- [Exercise description]: The entries below contain a line with "Instruction: Expand item" and a line with "The image size is (1280, 720).". Retype exactly everything from the first down to the second, both included, and nothing else.

- [Records supplied]:
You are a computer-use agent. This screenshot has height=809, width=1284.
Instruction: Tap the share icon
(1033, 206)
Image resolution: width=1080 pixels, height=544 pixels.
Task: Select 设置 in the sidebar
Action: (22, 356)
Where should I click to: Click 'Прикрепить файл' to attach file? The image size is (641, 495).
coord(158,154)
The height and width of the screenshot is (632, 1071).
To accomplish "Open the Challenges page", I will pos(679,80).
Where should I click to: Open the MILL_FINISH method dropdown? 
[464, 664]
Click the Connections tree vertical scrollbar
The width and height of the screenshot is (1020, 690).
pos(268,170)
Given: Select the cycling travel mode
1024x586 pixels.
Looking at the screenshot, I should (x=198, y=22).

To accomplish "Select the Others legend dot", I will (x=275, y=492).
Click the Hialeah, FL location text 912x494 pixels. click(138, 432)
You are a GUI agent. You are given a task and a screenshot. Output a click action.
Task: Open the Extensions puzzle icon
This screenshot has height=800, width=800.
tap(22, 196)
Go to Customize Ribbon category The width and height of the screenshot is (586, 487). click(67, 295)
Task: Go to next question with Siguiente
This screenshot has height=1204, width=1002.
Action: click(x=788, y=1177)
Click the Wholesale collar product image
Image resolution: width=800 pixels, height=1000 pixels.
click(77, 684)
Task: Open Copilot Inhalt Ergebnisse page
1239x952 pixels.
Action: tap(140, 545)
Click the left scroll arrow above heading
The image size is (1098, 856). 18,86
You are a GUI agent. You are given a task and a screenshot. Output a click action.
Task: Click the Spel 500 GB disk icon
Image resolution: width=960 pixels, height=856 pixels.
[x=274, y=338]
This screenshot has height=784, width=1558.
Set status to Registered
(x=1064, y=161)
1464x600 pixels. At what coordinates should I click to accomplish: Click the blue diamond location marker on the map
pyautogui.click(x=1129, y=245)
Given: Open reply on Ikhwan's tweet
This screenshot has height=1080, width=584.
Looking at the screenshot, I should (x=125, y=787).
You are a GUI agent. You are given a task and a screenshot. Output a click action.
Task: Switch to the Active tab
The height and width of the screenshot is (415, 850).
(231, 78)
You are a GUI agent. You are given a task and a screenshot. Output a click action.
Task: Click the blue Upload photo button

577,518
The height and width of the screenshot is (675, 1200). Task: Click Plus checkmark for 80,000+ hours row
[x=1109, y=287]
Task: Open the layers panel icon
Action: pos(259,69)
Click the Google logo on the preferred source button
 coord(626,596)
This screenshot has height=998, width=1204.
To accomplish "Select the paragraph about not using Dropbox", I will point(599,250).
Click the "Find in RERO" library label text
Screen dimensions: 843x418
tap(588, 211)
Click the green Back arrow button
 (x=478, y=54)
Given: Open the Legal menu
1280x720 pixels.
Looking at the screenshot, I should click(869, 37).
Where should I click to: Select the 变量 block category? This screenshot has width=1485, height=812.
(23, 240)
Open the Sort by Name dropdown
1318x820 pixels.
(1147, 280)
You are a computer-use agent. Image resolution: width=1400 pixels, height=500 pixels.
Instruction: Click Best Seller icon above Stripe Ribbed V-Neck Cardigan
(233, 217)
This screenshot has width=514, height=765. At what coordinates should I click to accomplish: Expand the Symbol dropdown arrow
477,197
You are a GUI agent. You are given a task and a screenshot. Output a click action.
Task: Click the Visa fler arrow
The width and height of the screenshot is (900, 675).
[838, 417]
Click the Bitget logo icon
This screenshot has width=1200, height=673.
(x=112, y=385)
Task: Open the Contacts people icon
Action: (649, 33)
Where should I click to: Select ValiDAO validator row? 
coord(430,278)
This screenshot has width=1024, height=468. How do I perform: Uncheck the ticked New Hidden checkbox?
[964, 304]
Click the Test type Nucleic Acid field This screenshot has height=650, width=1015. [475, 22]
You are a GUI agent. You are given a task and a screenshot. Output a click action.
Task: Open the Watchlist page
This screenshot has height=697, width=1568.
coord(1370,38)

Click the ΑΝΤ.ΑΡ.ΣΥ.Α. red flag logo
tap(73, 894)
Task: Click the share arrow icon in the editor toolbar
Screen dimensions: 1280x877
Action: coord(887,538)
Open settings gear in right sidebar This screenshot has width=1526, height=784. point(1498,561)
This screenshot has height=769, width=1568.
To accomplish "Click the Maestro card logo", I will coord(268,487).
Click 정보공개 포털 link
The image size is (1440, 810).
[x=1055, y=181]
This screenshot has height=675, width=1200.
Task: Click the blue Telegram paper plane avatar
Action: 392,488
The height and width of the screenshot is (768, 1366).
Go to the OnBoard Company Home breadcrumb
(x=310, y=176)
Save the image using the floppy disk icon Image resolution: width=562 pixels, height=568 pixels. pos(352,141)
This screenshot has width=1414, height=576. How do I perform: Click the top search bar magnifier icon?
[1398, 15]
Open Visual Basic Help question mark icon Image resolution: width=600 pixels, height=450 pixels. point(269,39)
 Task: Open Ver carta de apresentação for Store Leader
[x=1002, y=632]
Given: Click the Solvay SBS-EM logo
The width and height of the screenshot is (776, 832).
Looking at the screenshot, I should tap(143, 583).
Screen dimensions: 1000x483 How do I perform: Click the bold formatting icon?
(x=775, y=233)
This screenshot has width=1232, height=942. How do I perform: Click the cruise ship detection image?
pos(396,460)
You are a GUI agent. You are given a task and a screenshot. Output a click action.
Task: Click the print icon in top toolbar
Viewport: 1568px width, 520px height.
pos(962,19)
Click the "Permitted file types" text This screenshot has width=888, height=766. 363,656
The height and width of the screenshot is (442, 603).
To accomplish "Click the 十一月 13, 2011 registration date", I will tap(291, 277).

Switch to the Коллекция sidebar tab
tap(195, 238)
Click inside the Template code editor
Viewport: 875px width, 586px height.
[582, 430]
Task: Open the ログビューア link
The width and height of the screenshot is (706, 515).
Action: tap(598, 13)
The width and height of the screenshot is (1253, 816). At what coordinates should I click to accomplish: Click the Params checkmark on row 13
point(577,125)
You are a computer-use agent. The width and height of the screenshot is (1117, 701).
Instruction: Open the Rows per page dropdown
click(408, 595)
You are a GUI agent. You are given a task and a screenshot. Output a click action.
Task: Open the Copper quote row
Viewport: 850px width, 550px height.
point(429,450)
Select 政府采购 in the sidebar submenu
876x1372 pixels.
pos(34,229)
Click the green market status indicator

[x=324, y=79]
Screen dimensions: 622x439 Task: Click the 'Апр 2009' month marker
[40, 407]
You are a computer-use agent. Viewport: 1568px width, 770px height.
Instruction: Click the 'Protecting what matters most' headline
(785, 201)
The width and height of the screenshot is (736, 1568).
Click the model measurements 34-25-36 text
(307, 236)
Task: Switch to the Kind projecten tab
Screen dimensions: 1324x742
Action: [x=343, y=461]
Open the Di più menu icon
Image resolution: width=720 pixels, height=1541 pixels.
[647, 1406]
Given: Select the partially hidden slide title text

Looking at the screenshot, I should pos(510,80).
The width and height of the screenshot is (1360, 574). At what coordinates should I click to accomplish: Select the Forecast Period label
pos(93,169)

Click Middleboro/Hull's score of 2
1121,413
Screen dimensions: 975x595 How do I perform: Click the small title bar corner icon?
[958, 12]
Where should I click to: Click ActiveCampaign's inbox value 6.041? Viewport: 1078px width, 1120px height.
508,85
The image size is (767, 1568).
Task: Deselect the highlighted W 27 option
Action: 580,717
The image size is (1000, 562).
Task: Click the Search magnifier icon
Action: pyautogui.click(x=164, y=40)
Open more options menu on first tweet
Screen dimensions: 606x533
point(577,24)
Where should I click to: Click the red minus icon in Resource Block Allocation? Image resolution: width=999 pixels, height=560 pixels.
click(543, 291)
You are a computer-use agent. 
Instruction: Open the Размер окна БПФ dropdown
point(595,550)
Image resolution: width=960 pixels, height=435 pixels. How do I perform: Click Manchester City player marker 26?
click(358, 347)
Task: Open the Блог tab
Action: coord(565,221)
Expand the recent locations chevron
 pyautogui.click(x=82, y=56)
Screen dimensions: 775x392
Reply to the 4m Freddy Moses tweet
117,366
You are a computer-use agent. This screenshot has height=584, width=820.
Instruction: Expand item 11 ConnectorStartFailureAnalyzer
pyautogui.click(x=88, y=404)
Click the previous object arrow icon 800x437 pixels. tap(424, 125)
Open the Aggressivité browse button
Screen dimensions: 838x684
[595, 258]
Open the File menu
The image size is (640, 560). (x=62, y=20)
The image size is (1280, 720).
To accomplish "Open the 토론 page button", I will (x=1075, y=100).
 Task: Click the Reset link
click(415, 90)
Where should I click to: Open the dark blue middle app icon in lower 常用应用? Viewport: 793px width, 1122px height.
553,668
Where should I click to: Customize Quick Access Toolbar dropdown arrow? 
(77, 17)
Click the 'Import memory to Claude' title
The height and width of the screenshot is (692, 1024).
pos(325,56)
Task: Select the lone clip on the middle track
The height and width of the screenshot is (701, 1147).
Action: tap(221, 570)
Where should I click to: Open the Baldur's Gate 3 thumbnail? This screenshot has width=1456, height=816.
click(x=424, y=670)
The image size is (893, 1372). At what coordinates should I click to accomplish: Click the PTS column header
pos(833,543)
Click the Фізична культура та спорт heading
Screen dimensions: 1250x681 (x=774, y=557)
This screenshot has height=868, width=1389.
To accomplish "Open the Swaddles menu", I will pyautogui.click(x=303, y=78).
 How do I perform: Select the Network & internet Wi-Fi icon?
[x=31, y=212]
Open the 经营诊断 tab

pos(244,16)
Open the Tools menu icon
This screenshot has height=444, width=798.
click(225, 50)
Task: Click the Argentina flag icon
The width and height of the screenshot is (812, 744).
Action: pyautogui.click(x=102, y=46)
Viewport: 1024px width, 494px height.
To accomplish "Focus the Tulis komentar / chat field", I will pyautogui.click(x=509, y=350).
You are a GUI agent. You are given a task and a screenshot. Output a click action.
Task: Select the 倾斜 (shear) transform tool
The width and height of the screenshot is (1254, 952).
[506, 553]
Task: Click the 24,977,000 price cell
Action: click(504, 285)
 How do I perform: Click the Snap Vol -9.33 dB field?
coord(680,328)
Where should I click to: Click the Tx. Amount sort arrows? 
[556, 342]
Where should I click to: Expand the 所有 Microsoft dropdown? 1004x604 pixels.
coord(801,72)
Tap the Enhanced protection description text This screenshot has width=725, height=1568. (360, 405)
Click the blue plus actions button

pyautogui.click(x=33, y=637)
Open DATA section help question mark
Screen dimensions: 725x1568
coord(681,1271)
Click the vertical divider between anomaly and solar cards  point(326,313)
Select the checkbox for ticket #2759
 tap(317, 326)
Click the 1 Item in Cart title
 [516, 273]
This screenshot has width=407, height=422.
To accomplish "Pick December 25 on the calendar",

- [Written answer]:
Instruction: Expand item 11 ConnectorStartFailureAnalyzer
pyautogui.click(x=88, y=404)
Click the previous object arrow icon 800x437 pixels. tap(424, 125)
Open the Aggressivité browse button
Screen dimensions: 838x684
[595, 258]
Open the File menu
The image size is (640, 560). (x=62, y=20)
The image size is (1280, 720).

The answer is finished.